▶ [TRECHO FORNECIDO]:
======
Em 1949, quando a revista “Conjuntura econômica” iniciou a divulgação do índice de preços fizemos o acompanhamento dos preços agrícolas deflacionados durante longo período e chegamos à conclusão de que muitos produtos apresentavam variação cíclica ao longo dos anos, entre os quais o preço do boi e da carne, que mostravam um ciclo característico de sete anos. Milho e porco tinham ciclos menores, de três anos, mas em fases opostas: quando o milho estava no máximo, o porco estava no mínimo. Referência sobre estes ciclos pode ser encontrada na publicação “Preços Agrícolas” da ESALQ (Escola Superior de Agronomia Luiz de Queirós). História semelhante a que contamos, pode ser encontrado no livro “Por Dentro do Redemunho”, Editora Scortecci, 1995, São Paulo, do autor destas notas.
======
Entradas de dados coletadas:
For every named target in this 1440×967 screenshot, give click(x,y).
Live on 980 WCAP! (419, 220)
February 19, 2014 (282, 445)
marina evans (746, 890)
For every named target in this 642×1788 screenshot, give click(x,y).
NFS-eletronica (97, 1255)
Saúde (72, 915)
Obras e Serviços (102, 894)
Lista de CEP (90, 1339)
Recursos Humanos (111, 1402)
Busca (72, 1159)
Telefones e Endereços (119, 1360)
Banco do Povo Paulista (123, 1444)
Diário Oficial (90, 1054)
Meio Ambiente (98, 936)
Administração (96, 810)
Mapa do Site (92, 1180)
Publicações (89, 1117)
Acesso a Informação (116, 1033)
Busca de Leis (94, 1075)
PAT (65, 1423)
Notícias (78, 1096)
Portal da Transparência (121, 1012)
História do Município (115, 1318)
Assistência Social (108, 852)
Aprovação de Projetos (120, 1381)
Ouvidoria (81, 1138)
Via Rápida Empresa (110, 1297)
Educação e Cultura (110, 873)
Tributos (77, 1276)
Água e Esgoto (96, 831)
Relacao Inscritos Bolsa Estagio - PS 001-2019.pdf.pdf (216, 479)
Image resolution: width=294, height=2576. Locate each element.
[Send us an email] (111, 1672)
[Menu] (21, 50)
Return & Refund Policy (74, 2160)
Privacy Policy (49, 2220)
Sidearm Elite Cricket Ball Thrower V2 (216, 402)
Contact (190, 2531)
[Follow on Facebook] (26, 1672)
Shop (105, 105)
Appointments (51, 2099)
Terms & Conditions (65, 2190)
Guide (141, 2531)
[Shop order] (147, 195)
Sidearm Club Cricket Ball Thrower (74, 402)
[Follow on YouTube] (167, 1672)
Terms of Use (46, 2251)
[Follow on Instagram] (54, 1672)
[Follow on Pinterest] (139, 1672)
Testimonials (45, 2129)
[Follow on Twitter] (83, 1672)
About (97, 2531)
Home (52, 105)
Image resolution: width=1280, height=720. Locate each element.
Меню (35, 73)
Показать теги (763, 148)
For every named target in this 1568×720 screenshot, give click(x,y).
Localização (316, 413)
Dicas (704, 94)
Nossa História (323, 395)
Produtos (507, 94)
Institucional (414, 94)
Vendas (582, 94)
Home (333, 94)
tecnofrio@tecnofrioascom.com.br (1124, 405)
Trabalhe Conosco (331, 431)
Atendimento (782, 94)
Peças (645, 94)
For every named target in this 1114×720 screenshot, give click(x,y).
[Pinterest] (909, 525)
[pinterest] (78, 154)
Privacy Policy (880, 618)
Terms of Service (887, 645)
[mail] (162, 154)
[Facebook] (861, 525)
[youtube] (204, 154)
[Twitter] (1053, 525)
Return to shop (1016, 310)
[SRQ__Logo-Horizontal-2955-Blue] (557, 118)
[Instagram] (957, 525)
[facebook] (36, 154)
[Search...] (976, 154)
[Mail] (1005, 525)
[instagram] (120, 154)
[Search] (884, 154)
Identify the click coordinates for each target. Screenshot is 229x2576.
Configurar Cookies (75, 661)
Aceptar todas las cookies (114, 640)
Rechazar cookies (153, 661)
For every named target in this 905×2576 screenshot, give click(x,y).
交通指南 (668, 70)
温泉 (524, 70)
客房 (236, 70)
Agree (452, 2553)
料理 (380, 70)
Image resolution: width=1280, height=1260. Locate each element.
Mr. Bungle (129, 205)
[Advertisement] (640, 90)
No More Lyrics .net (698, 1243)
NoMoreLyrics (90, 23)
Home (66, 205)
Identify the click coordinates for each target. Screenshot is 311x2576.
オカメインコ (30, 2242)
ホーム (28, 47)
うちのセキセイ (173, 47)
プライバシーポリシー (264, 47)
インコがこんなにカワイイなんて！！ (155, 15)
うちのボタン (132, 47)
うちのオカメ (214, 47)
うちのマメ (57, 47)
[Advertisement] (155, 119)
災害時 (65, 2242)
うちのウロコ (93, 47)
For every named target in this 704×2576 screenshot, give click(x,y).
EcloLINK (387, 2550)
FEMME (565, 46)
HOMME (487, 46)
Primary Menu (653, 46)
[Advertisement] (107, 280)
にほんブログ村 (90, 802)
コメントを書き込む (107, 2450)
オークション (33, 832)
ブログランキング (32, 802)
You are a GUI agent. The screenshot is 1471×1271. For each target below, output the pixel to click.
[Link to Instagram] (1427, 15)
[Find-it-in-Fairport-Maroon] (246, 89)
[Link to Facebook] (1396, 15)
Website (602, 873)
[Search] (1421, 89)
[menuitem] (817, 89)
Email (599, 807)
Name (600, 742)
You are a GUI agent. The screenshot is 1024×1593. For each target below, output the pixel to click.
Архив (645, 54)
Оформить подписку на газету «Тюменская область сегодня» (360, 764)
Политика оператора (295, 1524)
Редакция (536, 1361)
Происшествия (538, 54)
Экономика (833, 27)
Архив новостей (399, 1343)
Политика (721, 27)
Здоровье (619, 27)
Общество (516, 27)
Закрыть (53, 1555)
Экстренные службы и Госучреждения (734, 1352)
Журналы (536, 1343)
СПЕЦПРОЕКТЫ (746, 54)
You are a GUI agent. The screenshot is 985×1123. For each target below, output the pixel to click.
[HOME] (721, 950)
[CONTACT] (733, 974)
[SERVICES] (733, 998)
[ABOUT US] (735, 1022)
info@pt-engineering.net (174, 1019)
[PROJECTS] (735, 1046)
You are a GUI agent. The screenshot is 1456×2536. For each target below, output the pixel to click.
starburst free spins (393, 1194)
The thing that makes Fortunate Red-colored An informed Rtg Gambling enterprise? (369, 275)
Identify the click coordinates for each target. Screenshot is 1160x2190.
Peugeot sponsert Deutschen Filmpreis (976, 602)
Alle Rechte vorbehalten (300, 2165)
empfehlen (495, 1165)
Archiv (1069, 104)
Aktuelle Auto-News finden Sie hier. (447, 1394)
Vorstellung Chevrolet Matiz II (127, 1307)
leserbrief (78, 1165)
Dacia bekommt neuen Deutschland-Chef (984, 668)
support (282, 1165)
======
▶ [PROBLEMAS A RESOLVER]:
a. No texto sobre os ciclos de preços agrícolas, reescreva o trecho que vai de "Em 1949, quando" até "autor destas notas.", inclusive, trocando "sete anos" por "seis anos".
b. Dê prosseguimento ao texto sobre os ciclos de preços agrícolas a partir do ponto em que ele termina.

▶ [SUAS RESPOSTAS]:
a.
Em 1949, quando a revista “Conjuntura econômica” iniciou a divulgação do índice de preços fizemos o acompanhamento dos preços agrícolas deflacionados durante longo período e chegamos à conclusão de que muitos produtos apresentavam variação cíclica ao longo dos anos, entre os quais o preço do boi e da carne, que mostravam um ciclo característico de seis anos. Milho e porco tinham ciclos menores, de três anos, mas em fases opostas: quando o milho estava no máximo, o porco estava no mínimo. Referência sobre estes ciclos pode ser encontrada na publicação “Preços Agrícolas” da ESALQ (Escola Superior de Agronomia Luiz de Queirós). História semelhante a que contamos, pode ser encontrado no livro “Por Dentro do Redemunho”, Editora Scortecci, 1995, São Paulo, do autor destas notas.

b.
PREVISÕES CATASTRÓFICAS
A necessidade da obtenção de alimentos protéicos mais seguros é tão premente que o preço dos grãos acaba subindo mais depressa do que o preço da própria carne (boi, frango e porco). A globalização da economia privilegia bens tecnológicos que podem ser produzidos em qualquer lugar do mundo em detrimento da produção de bens fundamentais para a vida, como alimentos, energia e combustíveis. Estes terão que ser produzidos mais junto à origem para evitar transportes. Esta é a razão que leva ao procedimento irracional do transporte de matérias primas por todo o mundo que, pressionando o uso de combustível no transporte, este acaba subindo de preço em detrimento da energia necessária para fins vitais, como aquecimento de residências e a própria produção de alimentos.